╔══
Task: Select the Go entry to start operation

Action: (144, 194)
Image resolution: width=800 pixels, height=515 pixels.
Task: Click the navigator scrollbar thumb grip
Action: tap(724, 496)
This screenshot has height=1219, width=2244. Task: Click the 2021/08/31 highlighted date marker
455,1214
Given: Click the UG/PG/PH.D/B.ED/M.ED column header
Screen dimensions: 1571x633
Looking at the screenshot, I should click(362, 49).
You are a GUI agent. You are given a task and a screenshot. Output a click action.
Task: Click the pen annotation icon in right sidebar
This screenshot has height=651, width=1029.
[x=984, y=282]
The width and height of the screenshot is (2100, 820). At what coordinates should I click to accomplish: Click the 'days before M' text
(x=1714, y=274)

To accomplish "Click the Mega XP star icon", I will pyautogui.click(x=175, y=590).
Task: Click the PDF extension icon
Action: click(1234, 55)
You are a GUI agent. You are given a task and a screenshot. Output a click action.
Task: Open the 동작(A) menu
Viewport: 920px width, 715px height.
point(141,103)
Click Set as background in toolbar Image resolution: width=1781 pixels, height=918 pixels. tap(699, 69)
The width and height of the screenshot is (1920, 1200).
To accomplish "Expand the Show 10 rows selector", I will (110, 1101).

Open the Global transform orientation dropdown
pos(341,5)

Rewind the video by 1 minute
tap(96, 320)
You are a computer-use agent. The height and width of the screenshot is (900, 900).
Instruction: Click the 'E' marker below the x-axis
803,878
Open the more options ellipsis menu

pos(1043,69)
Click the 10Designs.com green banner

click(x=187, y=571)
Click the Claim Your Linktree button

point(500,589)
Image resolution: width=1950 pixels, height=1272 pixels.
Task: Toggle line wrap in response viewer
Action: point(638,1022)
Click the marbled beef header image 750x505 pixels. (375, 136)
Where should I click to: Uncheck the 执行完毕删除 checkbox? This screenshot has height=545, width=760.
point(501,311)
╚══
• Written exercise: Rewrite these rows as a numbered list, omitting the blank lines.

• Full response:
1. Task: Select the Go entry to start operation
2. Action: (144, 194)
3. Image resolution: width=800 pixels, height=515 pixels.
4. Task: Click the navigator scrollbar thumb grip
5. Action: tap(724, 496)
6. This screenshot has height=1219, width=2244. Task: Click the 2021/08/31 highlighted date marker
7. 455,1214
8. Given: Click the UG/PG/PH.D/B.ED/M.ED column header
9. Screen dimensions: 1571x633
10. Looking at the screenshot, I should click(362, 49).
11. You are a GUI agent. You are given a task and a screenshot. Output a click action.
12. Task: Click the pen annotation icon in right sidebar
13. This screenshot has height=651, width=1029.
14. [x=984, y=282]
15. The width and height of the screenshot is (2100, 820). At what coordinates should I click to accomplish: Click the 'days before M' text
16. (x=1714, y=274)
17. To accomplish "Click the Mega XP star icon", I will pyautogui.click(x=175, y=590).
18. Task: Click the PDF extension icon
19. Action: click(1234, 55)
20. You are a GUI agent. You are given a task and a screenshot. Output a click action.
21. Task: Open the 동작(A) menu
22. Viewport: 920px width, 715px height.
23. point(141,103)
24. Click Set as background in toolbar Image resolution: width=1781 pixels, height=918 pixels. tap(699, 69)
25. The width and height of the screenshot is (1920, 1200).
26. To accomplish "Expand the Show 10 rows selector", I will (110, 1101).
27. Open the Global transform orientation dropdown
28. pos(341,5)
29. Rewind the video by 1 minute
30. tap(96, 320)
31. You are a computer-use agent. The height and width of the screenshot is (900, 900).
32. Instruction: Click the 'E' marker below the x-axis
33. 803,878
34. Open the more options ellipsis menu
35. pos(1043,69)
36. Click the 10Designs.com green banner
37. click(x=187, y=571)
38. Click the Claim Your Linktree button
39. point(500,589)
40. Image resolution: width=1950 pixels, height=1272 pixels.
41. Task: Toggle line wrap in response viewer
42. Action: point(638,1022)
43. Click the marbled beef header image 750x505 pixels. (375, 136)
44. Where should I click to: Uncheck the 执行完毕删除 checkbox? This screenshot has height=545, width=760.
45. point(501,311)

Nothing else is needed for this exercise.